I know, I know. Call myself a pilgrim? A hard core walker? The same person who walked every inch of the 500 miles across Spain with a hanging-off toe and aching hips and knees? Maybe I’ve gone soft, but on this occasion I just didn’t see the point.
The plan was devised late at night after reading the guidebook description of the next day’s route which runs through industrial estates and along the side of busy roads most of the way to Redondela. For me, the compensation for tired legs and feet, sleepless nights of neighbouring snoring, suspect mattresses, and the trials of bugs and living in close proximity with other people is the prospect of spending the daylight hours walking alongside ripening grapes, over old stone bridges, past churches and crosses or by the side of empty wheat fields. But on the leg ahead there appeared to be no promise of anything other than tarmac, concrete, noise and danger.
We left the albergue before 7am, paid our 2.75 to the bus driver and sat in luxurious comfort in the early morning darkness for thirty short minutes, watching huge yellow Camino signs flash by, warning motorists to be aware of walkers. Any tingling of guilt that I should be out there plodding along to the accompaniment of speeding machines quickly dissipated. The journey was over too soon and it was still dark when we jumped down and unloaded our packs from the deep recesses of the bus then set off, making our way through the streets and out of town.
There were some bonny stretches today, but the last couple of kilometres before Pontevedra were along the edge of the busy road into the city so I decided to take the alternative river walk recommended in the guidebook. This woodland route was longer, but I’d walked only 18km and it was still early in the day. I could see that everyone ahead of me stayed on the main road, but just as I turned left onto the quieter route I met Sheila and Dan, two Americans from Oregon, and a limping German girl who had also decided to follow the track.
It was still in the woods; shady and quiet among the trees. We chatted for a while but I walked faster than the others so eventually I left them far behind and walked on, happy to wander alone along the meandering path. There wouldn’t be much peace in the big dormitory which lay ahead.

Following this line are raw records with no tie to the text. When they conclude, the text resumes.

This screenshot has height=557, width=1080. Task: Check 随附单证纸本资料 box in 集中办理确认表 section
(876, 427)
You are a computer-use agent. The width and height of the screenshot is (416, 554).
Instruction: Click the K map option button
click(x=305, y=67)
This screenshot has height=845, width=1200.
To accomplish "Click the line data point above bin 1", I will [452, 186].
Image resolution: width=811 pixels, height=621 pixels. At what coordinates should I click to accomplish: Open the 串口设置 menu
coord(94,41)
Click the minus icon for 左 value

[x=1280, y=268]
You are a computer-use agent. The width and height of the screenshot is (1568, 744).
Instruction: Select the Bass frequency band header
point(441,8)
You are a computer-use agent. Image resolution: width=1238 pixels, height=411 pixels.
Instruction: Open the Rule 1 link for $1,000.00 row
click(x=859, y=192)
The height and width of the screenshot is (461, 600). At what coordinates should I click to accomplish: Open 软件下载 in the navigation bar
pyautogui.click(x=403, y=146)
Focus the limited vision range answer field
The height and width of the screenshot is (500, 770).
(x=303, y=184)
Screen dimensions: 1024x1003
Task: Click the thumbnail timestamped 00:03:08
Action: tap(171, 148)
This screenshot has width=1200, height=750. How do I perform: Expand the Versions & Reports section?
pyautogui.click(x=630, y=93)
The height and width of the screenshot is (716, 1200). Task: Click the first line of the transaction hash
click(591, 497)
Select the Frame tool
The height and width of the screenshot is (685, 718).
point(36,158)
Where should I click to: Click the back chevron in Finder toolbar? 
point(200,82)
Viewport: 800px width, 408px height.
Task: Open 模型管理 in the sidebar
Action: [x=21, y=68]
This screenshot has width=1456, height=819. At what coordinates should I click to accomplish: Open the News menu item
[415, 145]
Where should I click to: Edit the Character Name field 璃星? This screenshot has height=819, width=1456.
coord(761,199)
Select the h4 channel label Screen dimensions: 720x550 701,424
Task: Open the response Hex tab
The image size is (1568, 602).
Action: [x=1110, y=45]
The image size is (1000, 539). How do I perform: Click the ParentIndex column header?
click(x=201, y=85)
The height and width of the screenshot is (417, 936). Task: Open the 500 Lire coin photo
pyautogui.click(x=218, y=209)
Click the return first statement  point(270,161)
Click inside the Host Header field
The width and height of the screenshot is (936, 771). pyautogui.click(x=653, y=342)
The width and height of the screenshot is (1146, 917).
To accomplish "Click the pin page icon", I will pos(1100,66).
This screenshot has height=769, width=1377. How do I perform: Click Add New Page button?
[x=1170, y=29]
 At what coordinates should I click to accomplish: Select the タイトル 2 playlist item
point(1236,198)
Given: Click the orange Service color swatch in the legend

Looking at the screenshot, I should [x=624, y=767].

A man suddenly appeared, running awkwardly towards me and straight past. I noticed he was wearing ordinary clothes and shoes rather than running gear. I walked on. Then a few minutes later he reappeared behind me, overtook me and jogged back into the woods in the direction I was headed. Maybe I have an overactive imagination. Maybe I’ve read too many accounts of lone women having bad experiences on the camino, but I had a sense that something wasn’t right. There was no one else around and I wasn’t happy about walking on. I stopped in a clearing and waited a while then began walking back to find the others. The woods were quiet and I wondered if they’d changed their minds and returned to the shorter route but eventually they appeared, the German girl limping worse than ever. They hadn’t seen the “runner” at all.
We walked on together at a snail’s pace, all the way to the hostel. The man may have been entirely innocent but the experience unnerved me. Maybe the noisy edges of motorways are safer after all.